On 6 August 1915, the British launched an offensive on Gallipoli that exposed Turkey's grave shortage of munitions. On 17 August, the Turkish minister of war, Enver Pasha, wrote to the German chief of staff, Erich von Falkenhayn, to see if an Austro-German offensive against Serbia was forthcoming. When told that it hinged on Bulgaria's intervention, which in turn hinged on a Turco-Bulgarian pact, the Ottomans reached a quick agreement with Bulgaria on 22 August. They ceded the Maritsa river and its left bank to a depth of 1.5 kilometres. This gave Bulgaria control of the railway to the Aegean port of Dedeagach. It also left Edirne (Adrianople) vulnerable to Bulgarian attack, but signature of the accord was dependent on a military convention being signed between Bulgaria, Austria-Hungary and Germany.

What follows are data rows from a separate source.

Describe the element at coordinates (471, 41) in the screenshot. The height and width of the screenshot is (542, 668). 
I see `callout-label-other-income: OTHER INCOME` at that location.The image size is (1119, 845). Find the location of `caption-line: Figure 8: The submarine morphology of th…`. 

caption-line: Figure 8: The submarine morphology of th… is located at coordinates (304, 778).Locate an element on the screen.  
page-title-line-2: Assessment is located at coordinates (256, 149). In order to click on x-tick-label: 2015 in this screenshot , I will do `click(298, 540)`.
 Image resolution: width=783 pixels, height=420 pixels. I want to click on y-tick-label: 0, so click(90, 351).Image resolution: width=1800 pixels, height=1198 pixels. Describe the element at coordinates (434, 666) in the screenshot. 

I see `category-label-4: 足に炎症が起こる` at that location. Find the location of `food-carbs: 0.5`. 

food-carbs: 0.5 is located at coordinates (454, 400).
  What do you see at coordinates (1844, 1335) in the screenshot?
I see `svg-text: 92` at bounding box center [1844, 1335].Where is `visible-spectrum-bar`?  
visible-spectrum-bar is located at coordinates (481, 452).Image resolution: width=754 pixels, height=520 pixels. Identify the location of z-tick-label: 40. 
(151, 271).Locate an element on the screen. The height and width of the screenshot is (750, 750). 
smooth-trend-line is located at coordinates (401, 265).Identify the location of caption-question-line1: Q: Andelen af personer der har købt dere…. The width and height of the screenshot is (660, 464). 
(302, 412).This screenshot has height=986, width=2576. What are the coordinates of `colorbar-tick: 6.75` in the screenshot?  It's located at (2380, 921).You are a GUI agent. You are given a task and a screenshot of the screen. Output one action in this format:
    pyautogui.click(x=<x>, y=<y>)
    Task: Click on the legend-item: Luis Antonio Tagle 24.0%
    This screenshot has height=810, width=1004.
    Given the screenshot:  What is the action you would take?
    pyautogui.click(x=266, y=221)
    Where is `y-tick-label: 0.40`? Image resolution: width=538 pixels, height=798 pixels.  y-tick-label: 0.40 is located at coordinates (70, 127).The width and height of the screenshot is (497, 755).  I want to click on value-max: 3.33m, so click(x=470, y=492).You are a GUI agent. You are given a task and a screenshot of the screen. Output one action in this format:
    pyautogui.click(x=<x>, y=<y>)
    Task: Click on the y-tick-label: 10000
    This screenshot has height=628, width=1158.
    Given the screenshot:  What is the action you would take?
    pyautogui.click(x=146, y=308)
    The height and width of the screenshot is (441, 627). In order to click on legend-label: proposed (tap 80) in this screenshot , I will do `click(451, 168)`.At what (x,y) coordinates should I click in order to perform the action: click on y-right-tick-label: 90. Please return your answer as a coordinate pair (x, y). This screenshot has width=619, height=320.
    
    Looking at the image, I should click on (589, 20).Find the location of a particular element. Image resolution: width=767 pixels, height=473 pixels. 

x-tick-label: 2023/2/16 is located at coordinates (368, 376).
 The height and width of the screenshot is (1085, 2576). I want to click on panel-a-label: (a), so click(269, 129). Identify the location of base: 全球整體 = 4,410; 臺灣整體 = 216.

In addition to the Bulgarian-Ottoman convention, Bulgaria also signed a treaty of alliance with Germany and a military convention between Germany, Austria-Hungary and Bulgaria in Sofia on 6 September. Bulgaria agreed to allow the transit of German and Austro-Hungarian supplies through its territory to the Ottoman Empire and to invade Serbia with a large force. By November, Turkey's critical supply problem, which had threatened to destroy the regime in August, had been resolved.